A critical new report from the U.S. Department of Education's Office of Inspector General finds the department's student loan unit failed to adequately supervise the companies it pays to manage the nation's trillion-dollar portfolio of federal student loans. The report also rebukes the department's office of Federal Student Aid (FSA) for rarely penalizing companies that failed to follow the rules.
Instead of safeguarding borrowers' interests, the report says, FSA's inconsistent oversight allowed these companies, known as loan servicers, to potentially hurt borrowers and pocket government dollars that should have been refunded because servicers weren't meeting federal requirements.

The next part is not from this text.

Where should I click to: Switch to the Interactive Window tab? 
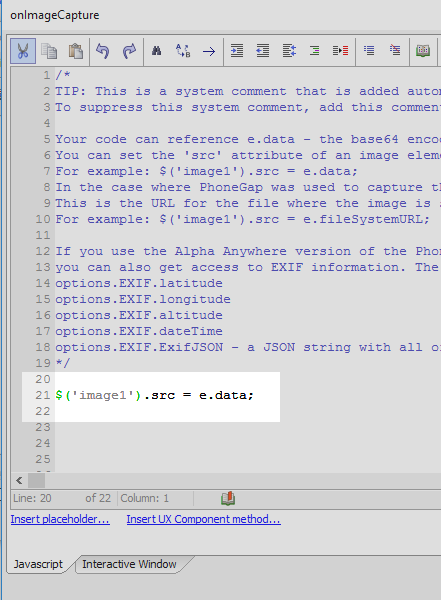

"By not holding servicers accountable," the report says, "FSA could give its servicers the impression that it is not concerned with servicer noncompliance with Federal loan servicing requirements, including protecting borrowers' rights."
"It's hard to look at this as anything other than completely damning," says Seth Frotman, a consumer advocate and former government, student-loan watchdog who is now executive director of the Student Borrower Protection Center. "This is the most damaging in a long line of investigations, audits, and reports that show the Department of Education is asleep at the switch when it is responsible for over a trillion dollars of student loan debt."
The Education Department's independent watchdog reviewed FSA oversight records from January 2015 through September 2017, a period that includes both the Obama and Trump administrations. Among the Inspector General's findings: While FSA did document servicers' many failures to follow the rules, it did not study these isolated failures to identify broader patterns of noncompliance that could have hurt many more students.